The FDA published updated guidance clarifying compounding requirements now that semaglutide and tirzepatide shortages have been resolved. The statement reaffirmed enforcement deadlines for 503A and 503B pharmacies while acknowledging ongoing legal challenges from the Outsourcing Facilities Association.
A comprehensive review by D.J. Drucker in Nature Medicine outlines GLP-1 medicines expanding beyond diabetes and obesity into cardiovascular disease, neurodegenerative disorders, substance use, metabolic liver disease, arthritis, type 1 diabetes, and inflammatory bowel disease. New multi-agonist molecules with optimized pharmacokinetics are producing greater weight loss.
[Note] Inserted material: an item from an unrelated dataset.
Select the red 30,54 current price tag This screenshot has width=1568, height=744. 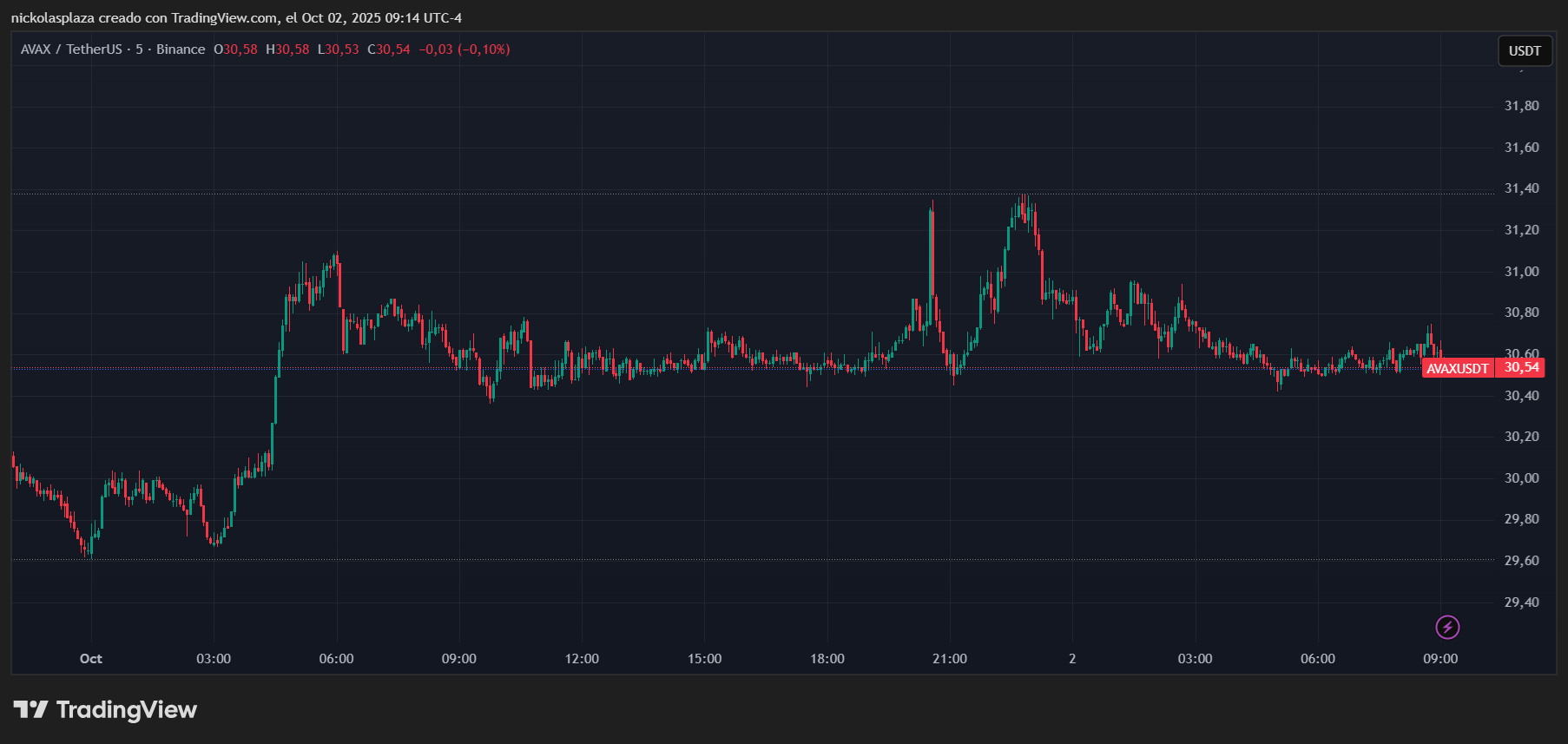coord(1522,367)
The Week reports that India's GLP-1 market is surging following semaglutide patent expiry in March, with doctors warning that self-medication — particularly through unapproved online channels — poses serious risks including pancreatitis and thyroid complications. Experts emphasize the need for clinical oversight and proper dose titration.
A Mass General Brigham study of over 90,000 HFpEF patients published in JAMA found semaglutide reduced heart failure hospitalization or all-cause mortality by 42%, while tirzepatide achieved a 58% risk reduction compared with sitagliptin. Both drugs showed acceptable safety profiles with benefits appearing early in treatment.
A comprehensive NeurologyLive review details emerging evidence for GLP-1 receptor agonists across neurological diseases including Alzheimer's, Parkinson's, multiple sclerosis, and stroke. Despite setbacks in the Phase 3 EVOKE Alzheimer's trial, ongoing trials like LIGHT-MCI and OxSENSE continue to explore neurobiological mechanisms beyond metabolic effects.
Stanford researchers found approximately 10% of people may have resistance to GLP-1 drugs, limiting effectiveness for glucose regulation and weight loss. The study examined individual variation in how GLP-1 drugs slow gastric emptying.
The Atlantic examines how GLP-1 pills are reshaping obesity treatment. The shift from weekly injections to daily pills addresses a major compliance barrier, though patients must continue therapy indefinitely.
Eli Lilly formally launched Foundayo (orforglipron) eight days after FDA approval, having pre-stocked $1.5 billion worth of the drug. The oral obesity market now features a direct Lilly vs Novo Nordisk competition.
The FDA is intensifying enforcement against compounding pharmacies selling unapproved GLP-1 products, threatening seizure and injunction. Hims & Hers was specifically named following the February 2026 TrumpRx launch.
Clarivate projects orforglipron and retatrutide as the defining GLP-1 drugs of the next decade. Retatrutide is projected for 2028 launch after seven additional Phase III readouts expected this year.